Introduction: There are no published data on the status of endogenous activated protein C (APC) in pulmonary embolism (PE), and no data on the effect of drotrecogin alfa (activated) (DAA) given in addition to therapeutic dose enoxaparin.
Methods: In this double-blind clinical trial, 47 patients with computed tomography (CT)-confirmed acute submassive PE treated with 1 mg/kg body weight of enoxaparin twice daily were randomized to groups receiving a 12-hour intravenous infusion of 6, 12, 18, or 24 μg/kg/hour of DAA or a placebo. Blood samples were drawn before starting DAA infusion, after 4, 8 and 12 hours (at the end of the infusion period), and on treatment days 2, 3, 4, 5 and 6.

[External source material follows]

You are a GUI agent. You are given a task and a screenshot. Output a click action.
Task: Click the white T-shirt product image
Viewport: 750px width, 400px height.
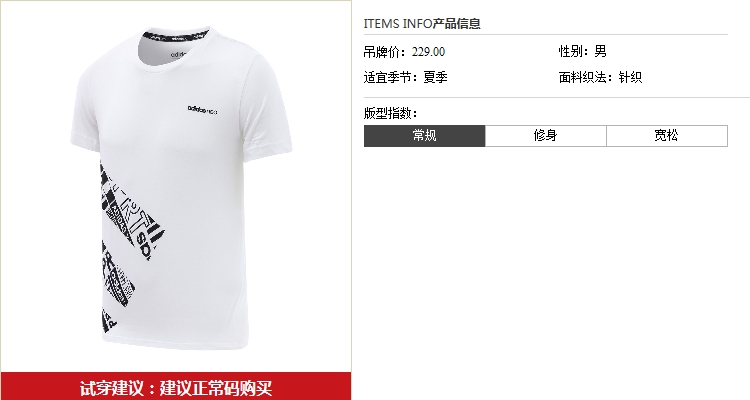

Results: Initial endogenous plasma activated protein C (APC) levels were 0.36 ± 0.48 ng/ml (<0.10 to 1.72 ng/ml) and remained in the same range in the placebo group. APC levels in patients treated with DAA were 13.67 ± 3.57 ng/ml, 32.71 ± 8.76 ng/ml, 36.13 ± 7.60 ng/ml, and 51.79 ± 15.84 ng/ml in patients treated with 6, 12, 18, and 24 μg/kg/hour DAA, respectively. In patients with a D-dimer level >4 mg/L indicating a high level of acute fibrin formation and dissolution, DAA infusion resulted in a more rapid drop in soluble fibrin, D-dimer, and fibrinogen/fibrin degradation products (FDP) levels, compared to enoxaparin alone. There was a parallel decline of soluble fibrin, D-dimer, FDP, and plasmin-plasmin inhibitor complex (PPIC) in response to treatment with enoxaparin ± DAA, with no evidence of a systemic profibrinolytic effect of the treatment.
Conclusions: In patients with acute submassive PE endogenous APC levels are low. DAA infusion enhances the inhibition of fibrin formation.
Trial registration: ClinicalTrials.gov: NCT00191724.